Kebdet Ibril became part of something larger that Tarek had already been slowly building, and fragment no. 78 arrived with an excuse for the artist to gather the people her story already belonged to. "It was never really about the fragment," she explains. "It was about the people around it."
If Alexandria taught fragment no. 78 that culture lives in people, Cairo was about to remind fragment no. 88 that it also lives in the weight of what walls have witnessed. It found itself at the crossroads of different eras and stories, landing in a house that has quietly carried its own heritage from one generation to the next. It arrived in the hands of architect Mariam Korashy at Beit Tulun, tucked into one of Cairo's oldest neighbourhoods beneath the gaze of the city's most enduring landmarks.
The building was once the workspace of Korashy's mother, architect Mona Zakaria, who seems to have passed down both the profession and obsession that comes with it. After years of sitting dormant, with its lights switched off and its furniture gathering dust, the mother-daughter duo decided the house deserved another life.
Today, Beit Tulun houses exhibitions, conversations, workshops, and the kind of ideas that need space to breathe. Its transformation is inseparable from its surroundings. Just across from the house rises Ibn Tulun Mosque, one of the oldest surviving mosques in Egypt, a monument that has spent centuries at the centre of a city in constant motion. "I think heritage needs to be kept alive," Korashy tells CairoScene. "It loses part of its meaning the moment we think of it as something frozen in time."
It was into this setting that Fragment no. 88 arrived, just as Beit Tulun was opening itself up to the city around it. Its first appearance was not as a quiet object on display, but almost as a guest at the book signing for EL Cinema… Leh?, a book exploring the relationship between cinema and the city as a living archive.
For Korashy, the timing felt instinctive. The room was already holding conversations about image, memory, and place, so the fragment entered naturally, adding another layer to a gathering already concerned with how cities are seen, remembered, and retold. "It was a moment that brought together a lot of things," she says. "Culture, Cairo, cinema, heritage.
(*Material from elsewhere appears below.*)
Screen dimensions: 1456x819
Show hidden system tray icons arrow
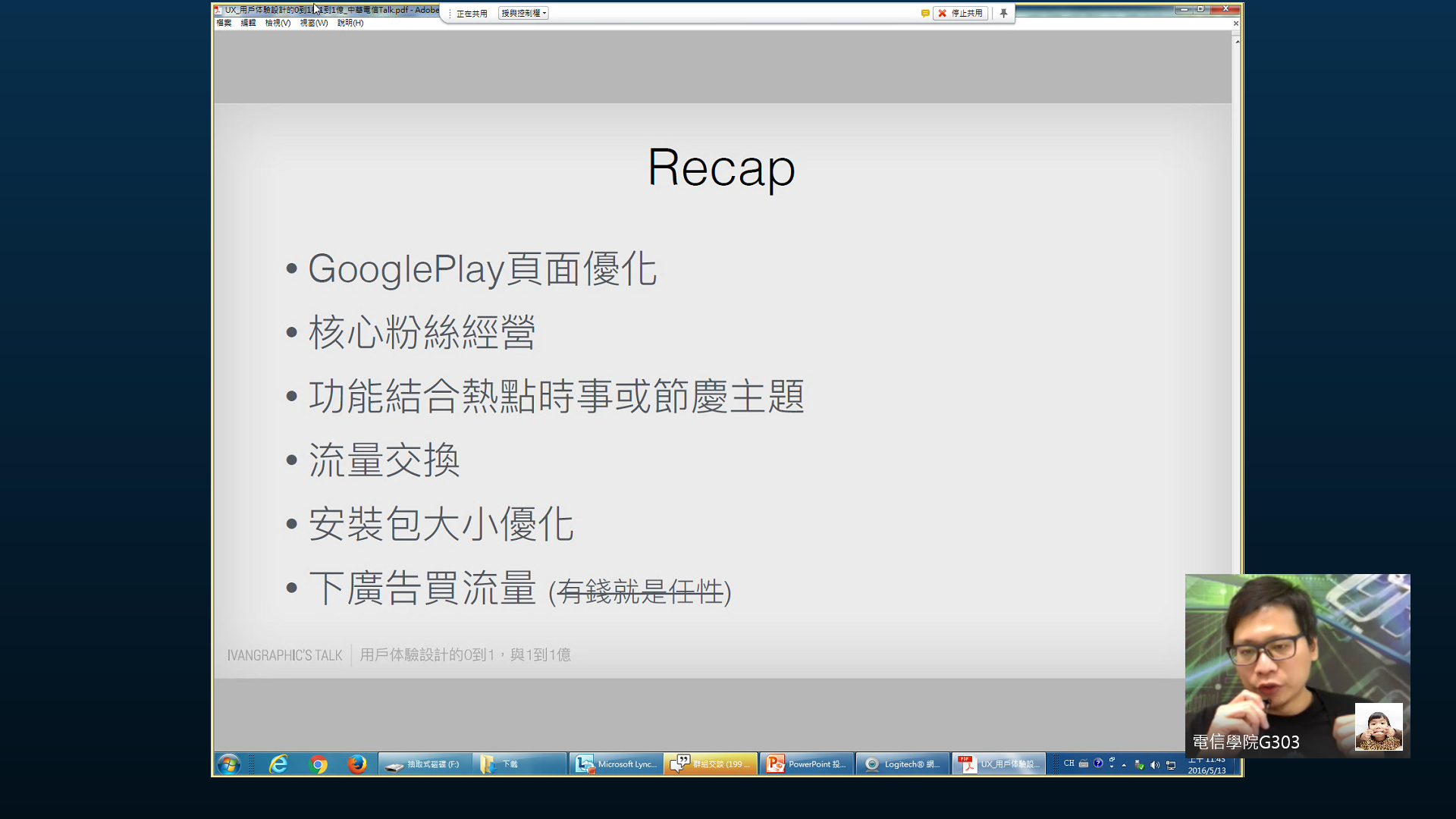click(x=1124, y=764)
They were all there in the same place." And somewhere along the way, the fragment became a participant in an ongoing conversation, an object that had quietly accumulated a much larger story than the one it started with.
Standing opposite Ibn Tulun Mosque, the fragment's arrival felt like welcoming home a distant relative as opposed to receiving something foreign. After all, the original Dragon Carpet emerged from the wider Arab and Islamic world that shaped so much of the city's visual and cultural history.
Cairo has never been a city that simply receives. Throughout its history, waves of people, ideas and aesthetics have arrived from elsewhere, only to be absorbed into the city's fabric and transformed into something unmistakably its own. "Whatever comes from outside eventually receives an Egyptian stamp," Korashy smiles. "It becomes something that belongs to Cairo."
Perhaps that's what happened to Fragment no. 88 during its time at Beit Tulun, entering a place already occupied by a thousand years of stories spilling out into the world. It became part of a living space, surrounded by books, discussions, architecture, and the everyday life of the city and its creatives.